Researchers at SafetyDetectives led by Anurag Sen told Infosecurity that they found the Elasticsearch database on an Azure server publicly exposed with no password protection or encryption.
“The vulnerability effectively means that anyone possessing the server’s IP address could access the company’s open database,” it explained in a subsequent report.
The London-headquartered firm, which boasts over $5.5bn in annual worldwide sales, was apparently exposing the 7GB database for nine days before it was discovered on June 12.
It contained personally identifiable information (PII) on customers and potentially employees, including full names, phone numbers, dates of birth, email and home addresses, and GPS coordinates. Also included in the haul were 40,000+ security tokens, OAuth tokens, internal logs, account settings and technical server information.
While the PII could have been leveraged to commit a wide range of identity fraud and follow-on phishing scams, the exposed technical details also posed a risk to Avon, according to SafetyDetectives.

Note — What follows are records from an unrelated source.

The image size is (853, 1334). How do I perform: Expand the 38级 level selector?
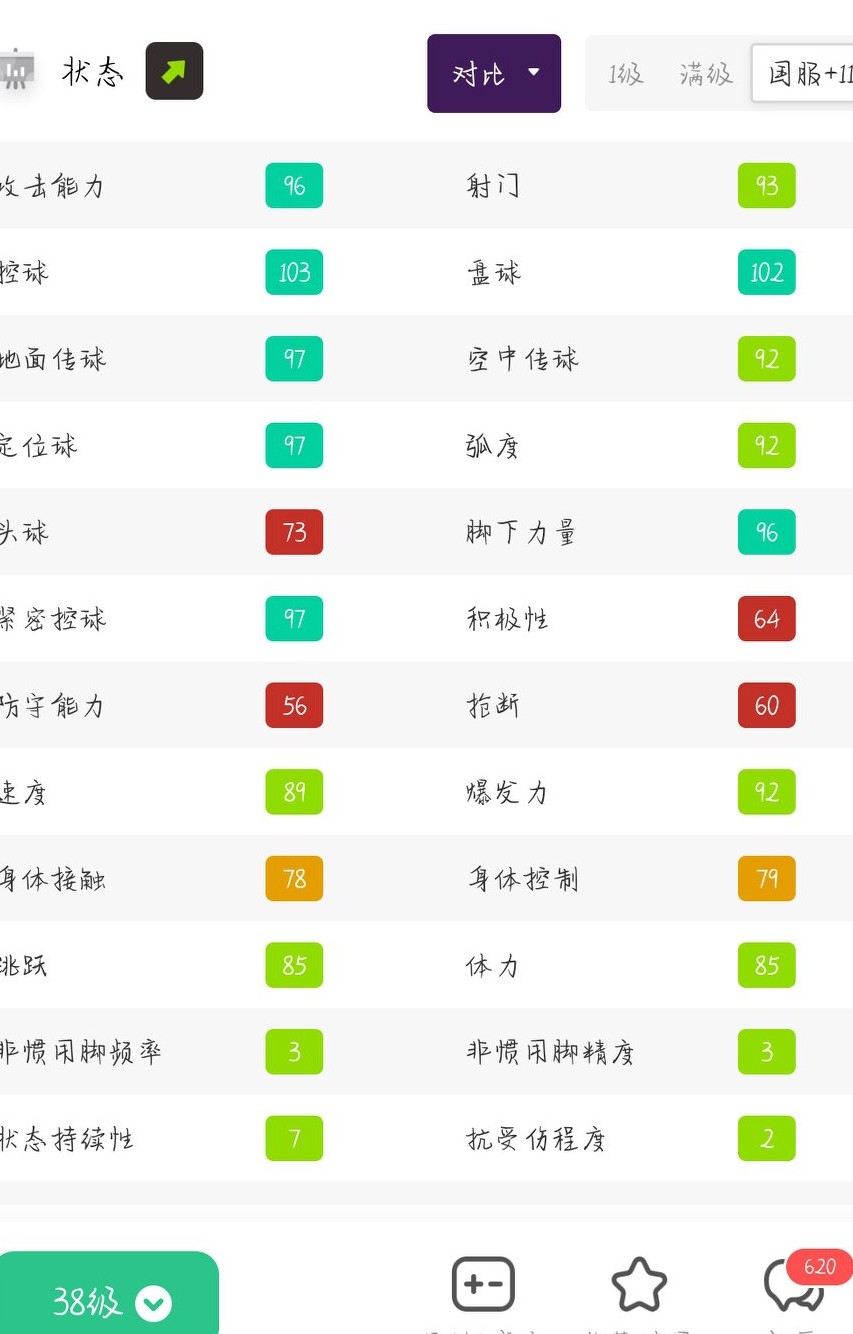(x=108, y=1301)
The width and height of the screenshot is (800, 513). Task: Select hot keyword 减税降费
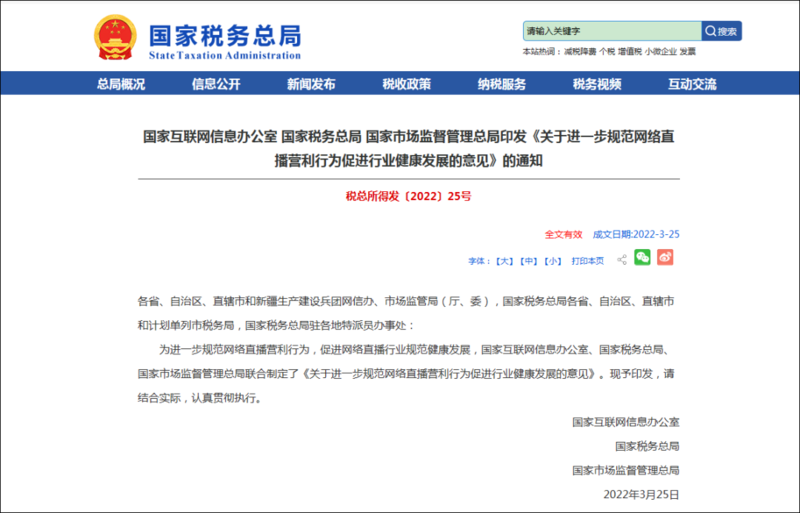[580, 52]
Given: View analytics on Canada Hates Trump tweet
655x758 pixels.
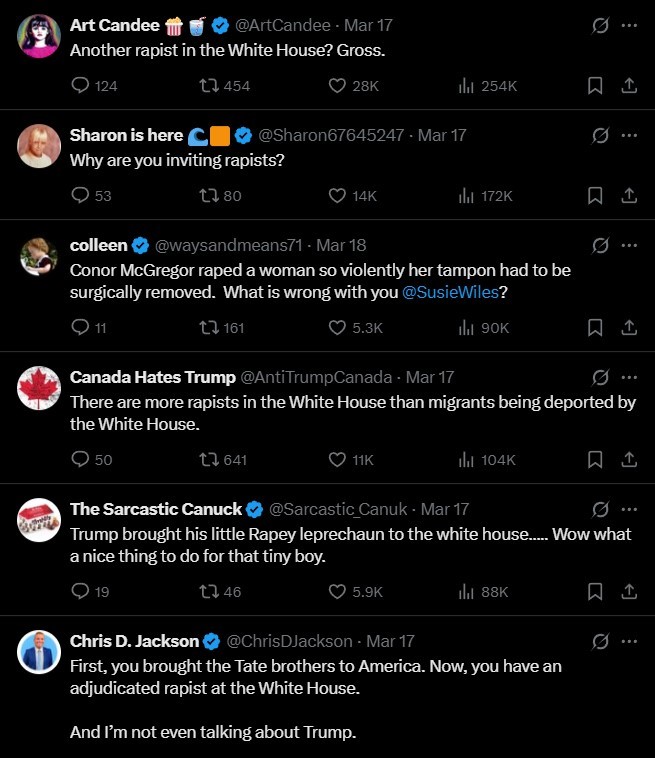Looking at the screenshot, I should [x=465, y=460].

“Given the type and amount of sensitive information made available, hackers would be able to establish full server control and conduct severely damaging actions that permanently damage the Avon brand; namely, ransomware attacks and paralyzing the company’s payments infrastructure,” it argued.

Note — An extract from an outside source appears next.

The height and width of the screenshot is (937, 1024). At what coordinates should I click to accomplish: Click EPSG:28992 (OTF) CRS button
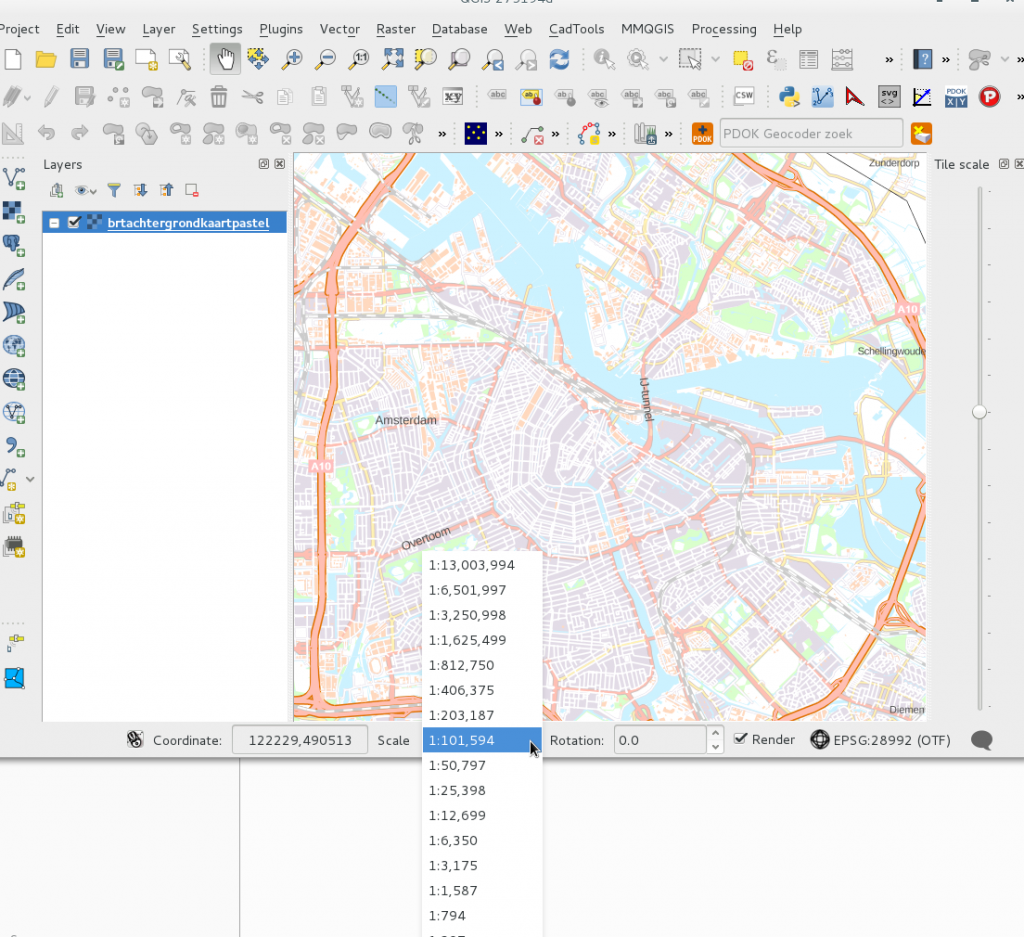click(x=880, y=740)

Interestingly, a June 9 filing
with the Securities and Exchange Commission revealed the firm had suffered a “cyber-incident in its information technology environment which has interrupted some systems and partially affected operations.”
A second filing on June 12
claimed that the firm was planning a restart of its systems.
“Avon is continuing the investigation to determine the extent of the incident, including potential compromised personal data,” it continued. “Nevertheless, at this point it does not anticipate that credit card details were likely affected, as its main e-commerce website does not store that information.”
It’s unclear whether the incident was linked to this exposed cloud server or not.